Aku tak kuasa mengelak. Tapi, aku merasakan ada yang ganjil hari ini. Tubuhnya begitu hangat. Wangi di bagian lehernya juga berbeda dari hari biasanya. Aku melirik ke bagian lehernya. Scarf warna ungu melingkari lehernya. Aku meraba scarf itu.
“Ini milik ibuku. Dulu ia menitipkannya padaku untuk diberikan kepada seorang lelaki.” Ia membolak-balikkan scarf itu dan menunjukkan sebuah tulisan yang kuperkirakan ditulis dengan rajutan tangan.
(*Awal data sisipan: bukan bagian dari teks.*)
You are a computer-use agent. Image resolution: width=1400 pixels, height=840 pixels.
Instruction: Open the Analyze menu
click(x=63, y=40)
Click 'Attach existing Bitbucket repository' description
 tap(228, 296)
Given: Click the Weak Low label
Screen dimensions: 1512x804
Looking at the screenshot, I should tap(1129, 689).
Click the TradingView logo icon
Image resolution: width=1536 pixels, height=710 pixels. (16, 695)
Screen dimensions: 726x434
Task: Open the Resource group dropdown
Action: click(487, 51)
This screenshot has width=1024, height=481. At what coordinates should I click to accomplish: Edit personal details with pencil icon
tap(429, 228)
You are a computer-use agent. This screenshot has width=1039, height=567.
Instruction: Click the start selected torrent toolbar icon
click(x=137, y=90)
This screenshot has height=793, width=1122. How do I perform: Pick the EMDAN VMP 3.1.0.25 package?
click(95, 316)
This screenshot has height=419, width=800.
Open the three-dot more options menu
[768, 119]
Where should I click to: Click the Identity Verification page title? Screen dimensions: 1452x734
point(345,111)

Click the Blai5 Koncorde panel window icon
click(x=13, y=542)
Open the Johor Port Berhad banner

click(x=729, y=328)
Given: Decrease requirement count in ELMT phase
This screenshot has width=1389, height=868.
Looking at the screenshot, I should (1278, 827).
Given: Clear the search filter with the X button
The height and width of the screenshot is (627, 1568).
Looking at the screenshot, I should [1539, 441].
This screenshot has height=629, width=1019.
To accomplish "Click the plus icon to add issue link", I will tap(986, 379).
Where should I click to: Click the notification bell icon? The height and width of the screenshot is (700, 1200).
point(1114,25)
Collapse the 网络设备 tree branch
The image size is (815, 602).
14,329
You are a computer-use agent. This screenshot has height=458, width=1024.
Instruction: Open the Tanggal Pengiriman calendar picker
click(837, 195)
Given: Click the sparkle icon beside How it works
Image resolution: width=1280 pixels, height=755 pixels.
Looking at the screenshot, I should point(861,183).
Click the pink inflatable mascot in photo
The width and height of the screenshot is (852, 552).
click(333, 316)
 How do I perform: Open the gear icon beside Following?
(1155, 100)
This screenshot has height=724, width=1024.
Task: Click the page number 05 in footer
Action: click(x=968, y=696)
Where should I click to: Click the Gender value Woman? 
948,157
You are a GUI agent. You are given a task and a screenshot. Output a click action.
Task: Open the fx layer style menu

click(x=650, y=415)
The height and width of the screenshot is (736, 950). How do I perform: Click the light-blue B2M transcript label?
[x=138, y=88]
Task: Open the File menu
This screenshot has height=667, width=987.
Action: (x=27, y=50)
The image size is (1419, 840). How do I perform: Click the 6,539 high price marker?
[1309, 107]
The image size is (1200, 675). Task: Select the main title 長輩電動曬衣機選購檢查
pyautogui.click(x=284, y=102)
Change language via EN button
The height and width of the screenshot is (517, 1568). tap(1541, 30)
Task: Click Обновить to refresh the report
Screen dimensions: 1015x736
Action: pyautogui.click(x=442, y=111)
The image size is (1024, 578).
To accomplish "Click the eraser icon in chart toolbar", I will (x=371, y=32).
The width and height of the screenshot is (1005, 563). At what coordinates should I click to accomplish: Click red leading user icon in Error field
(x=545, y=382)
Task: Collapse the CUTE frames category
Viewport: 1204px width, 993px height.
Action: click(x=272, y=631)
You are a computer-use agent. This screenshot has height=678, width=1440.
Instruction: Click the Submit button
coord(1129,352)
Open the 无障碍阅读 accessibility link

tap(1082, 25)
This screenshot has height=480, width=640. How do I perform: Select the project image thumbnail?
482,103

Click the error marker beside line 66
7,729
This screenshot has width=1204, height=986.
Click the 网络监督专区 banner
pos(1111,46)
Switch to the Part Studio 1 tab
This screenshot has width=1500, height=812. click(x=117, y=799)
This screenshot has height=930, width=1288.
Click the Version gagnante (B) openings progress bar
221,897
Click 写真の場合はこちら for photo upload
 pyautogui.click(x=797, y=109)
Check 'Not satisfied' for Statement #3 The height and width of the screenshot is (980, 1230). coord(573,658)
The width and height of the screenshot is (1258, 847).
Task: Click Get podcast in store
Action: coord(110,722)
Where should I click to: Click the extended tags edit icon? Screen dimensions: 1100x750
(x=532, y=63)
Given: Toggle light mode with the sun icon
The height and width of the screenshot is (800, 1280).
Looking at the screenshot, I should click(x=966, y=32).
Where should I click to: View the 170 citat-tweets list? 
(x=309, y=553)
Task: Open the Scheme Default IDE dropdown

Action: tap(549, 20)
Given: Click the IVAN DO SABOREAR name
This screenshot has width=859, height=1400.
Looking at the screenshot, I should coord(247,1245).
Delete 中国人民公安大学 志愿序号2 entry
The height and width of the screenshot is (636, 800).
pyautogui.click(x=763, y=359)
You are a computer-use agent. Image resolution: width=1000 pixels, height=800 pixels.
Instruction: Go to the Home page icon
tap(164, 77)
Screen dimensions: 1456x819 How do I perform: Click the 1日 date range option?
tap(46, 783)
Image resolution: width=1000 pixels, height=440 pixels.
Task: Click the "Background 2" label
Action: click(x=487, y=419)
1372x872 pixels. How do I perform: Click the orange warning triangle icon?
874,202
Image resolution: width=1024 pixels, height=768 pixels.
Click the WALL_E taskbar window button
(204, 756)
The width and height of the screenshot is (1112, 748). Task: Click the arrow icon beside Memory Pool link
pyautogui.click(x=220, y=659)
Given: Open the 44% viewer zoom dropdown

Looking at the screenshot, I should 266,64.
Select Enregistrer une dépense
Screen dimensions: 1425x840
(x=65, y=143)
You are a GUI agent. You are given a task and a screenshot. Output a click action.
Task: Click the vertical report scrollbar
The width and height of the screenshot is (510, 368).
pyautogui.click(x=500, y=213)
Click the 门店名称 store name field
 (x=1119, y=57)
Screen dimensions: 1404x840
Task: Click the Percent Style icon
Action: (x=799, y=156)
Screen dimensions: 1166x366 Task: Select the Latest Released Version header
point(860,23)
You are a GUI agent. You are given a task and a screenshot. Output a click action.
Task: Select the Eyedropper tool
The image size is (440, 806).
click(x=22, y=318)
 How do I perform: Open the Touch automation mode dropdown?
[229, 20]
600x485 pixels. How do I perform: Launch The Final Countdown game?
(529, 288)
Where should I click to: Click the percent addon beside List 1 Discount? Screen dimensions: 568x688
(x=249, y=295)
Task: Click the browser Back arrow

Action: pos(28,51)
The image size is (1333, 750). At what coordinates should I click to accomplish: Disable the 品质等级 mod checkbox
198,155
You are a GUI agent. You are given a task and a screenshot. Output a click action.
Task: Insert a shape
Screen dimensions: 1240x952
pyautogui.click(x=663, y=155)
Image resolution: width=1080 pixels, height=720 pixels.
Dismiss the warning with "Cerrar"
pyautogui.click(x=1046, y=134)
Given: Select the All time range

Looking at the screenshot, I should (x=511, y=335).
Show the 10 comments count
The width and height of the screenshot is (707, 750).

Terima kasih, scarf-mu telah menyelamatkanku dari gigil kesedihan yang berkepanjangan
Tubuhku terbujur kaku. Darahku berhenti berlari.
“Kau mengenalnya?”
Aku semakin mematung. Benda itu benar-benar menikamku.
“Albert…” Ia melihir memanggilku. Tak begitu jauh dari telingaku. Ia menepuk-nepuk pipiku.
“Apakah kau anakku?”
“Bukankah aku istrimu?” jawabnya.
Aku menengadahkan wajah, Kuhirup napas dalam-dalam. Langit tiba-tiba mengugurkan salju seraya mengugurkan cintaku.